I imagined you with me on that cold winters day.
I wanted you to save me from the chill of the morning breeze, the snow that covered my bare feet. I looked towards the giant monument, the clock centered in town and it became clear that you were not going to show. I was alone, for the first time in my life I had nowhere to hide or seek comfort, like everyone else you had left me. I walked the empty streets hoping that somewhere I would see you waiting for me, telling me that we got lost somehow but as the frozen leaves fell to the ground so did the hope inside me fade.
Night had set in as I found home, the house that was once alive had become a monster, Its doors and broken windows resembled years of neglect. The fire burning inside its belly was small and faint as smoke escaped from the chimney disappearing into the dark night.
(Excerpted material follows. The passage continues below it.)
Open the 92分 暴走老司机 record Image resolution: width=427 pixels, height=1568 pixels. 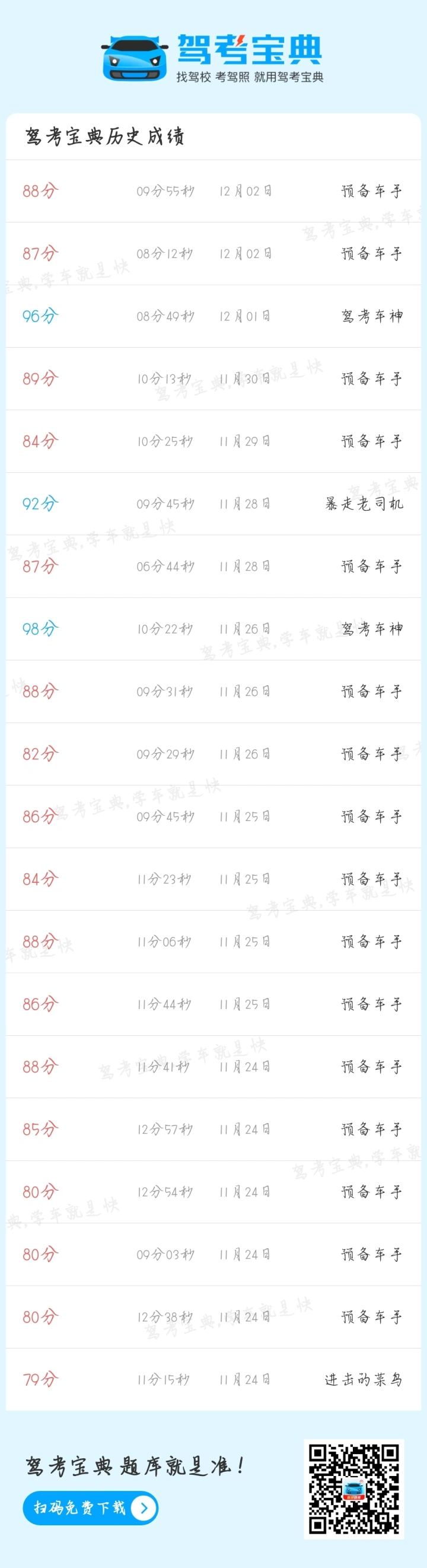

The fire provided little heat and comfort to my already troubled mind and night had only begun. I imagined you with me on that cold winters night, I imagined things how they were supposed to be but nothing had prepared me for this.
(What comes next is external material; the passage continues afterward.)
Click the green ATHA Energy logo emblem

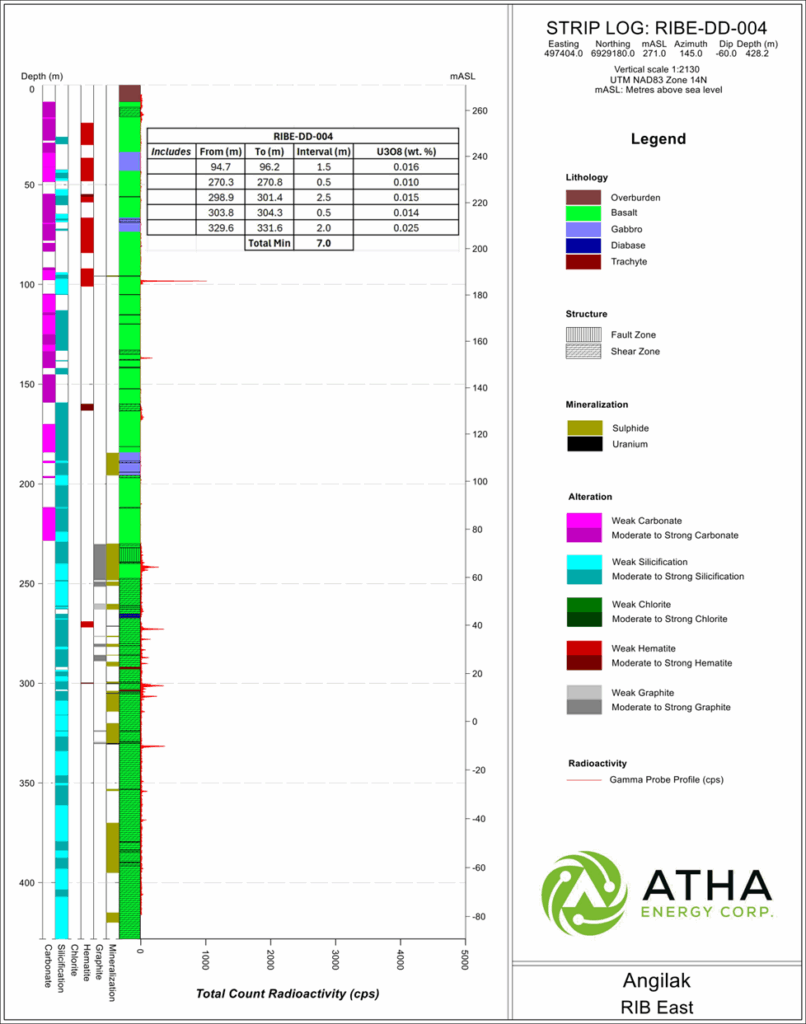(584, 893)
I found your letter, the one you had written me, the one engraved within my heart. You said that you were sorry but you cant accept me, you cant face the truth about who I really am. The fire was dying now and I had nothing within me to keep it from dying as the slicing wind blew violently through the house. You said that you were sorry, that maybe if you had done things differently I would not be so. You asked me to forgive you for all that has been done, that we can play the game once more but on your rules, ones you had written a very long time ago.
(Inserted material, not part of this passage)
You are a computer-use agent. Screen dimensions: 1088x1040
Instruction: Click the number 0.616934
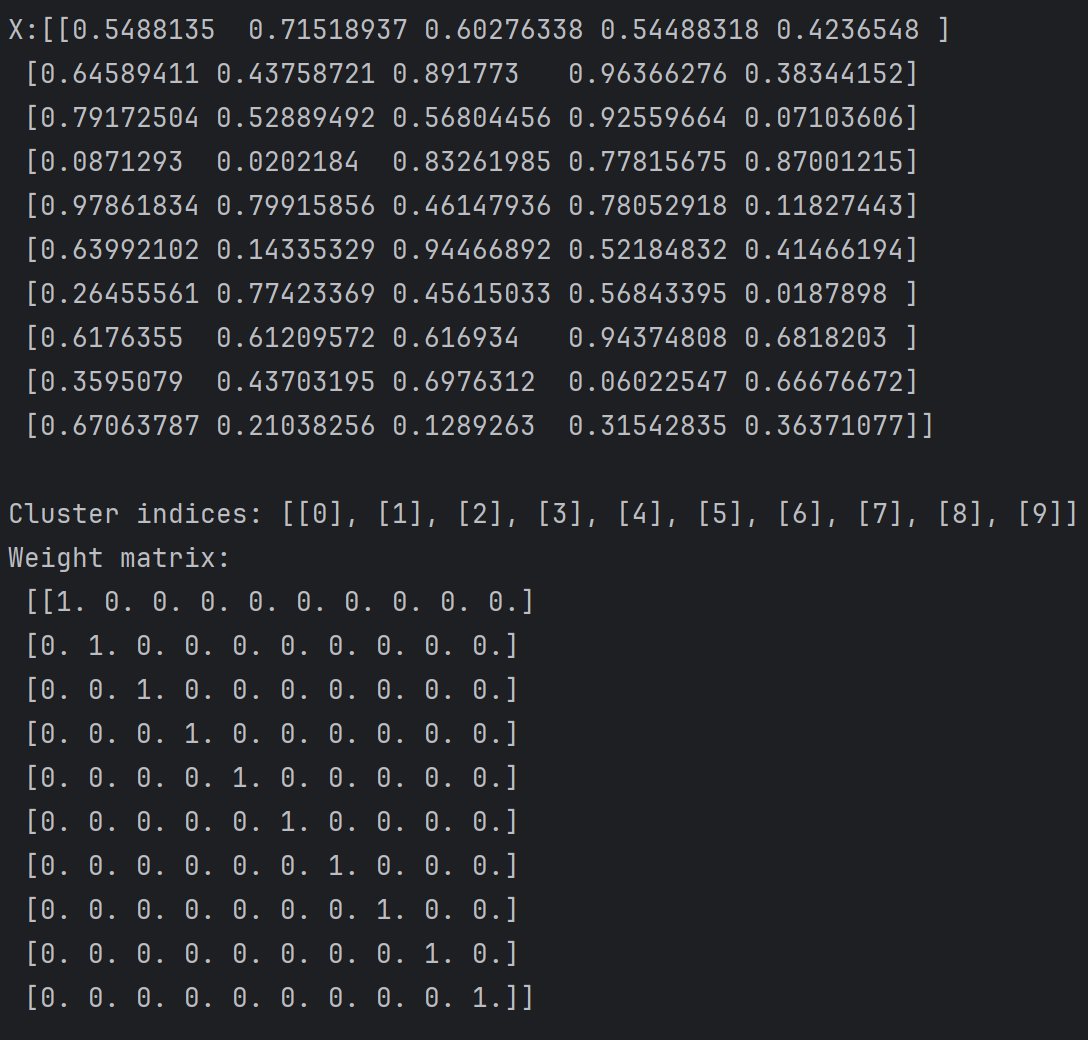(455, 338)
My house, everything I knew was falling apart around me. I stood in the snow barefoot each day hoping you would show so that I could show you in all honesty that the one you loved is not gone. The clock ticked by for months and days, long days where I hoped that this might be the day you would come back for me. Eventually as all seasons go the snow began to melt, but still no sign of you and day by day I started fixing my house trying to ignite the fire from within.
Winter for now has passed. And if I could I would write you a letter too.
A letter engraved into your heart telling you that I forgive you but I will no longer walk along the icy river and streets of time hoping you will show. The truth is I did not lose you, you lost me a very, very long time ago. I remember in you letter you said to me that no one knows what the future holds, I guess that is the truth but I know I will not be broken anymore. Search for me and you will find me, me not someone else.
The 'coming out' effect...at least for me.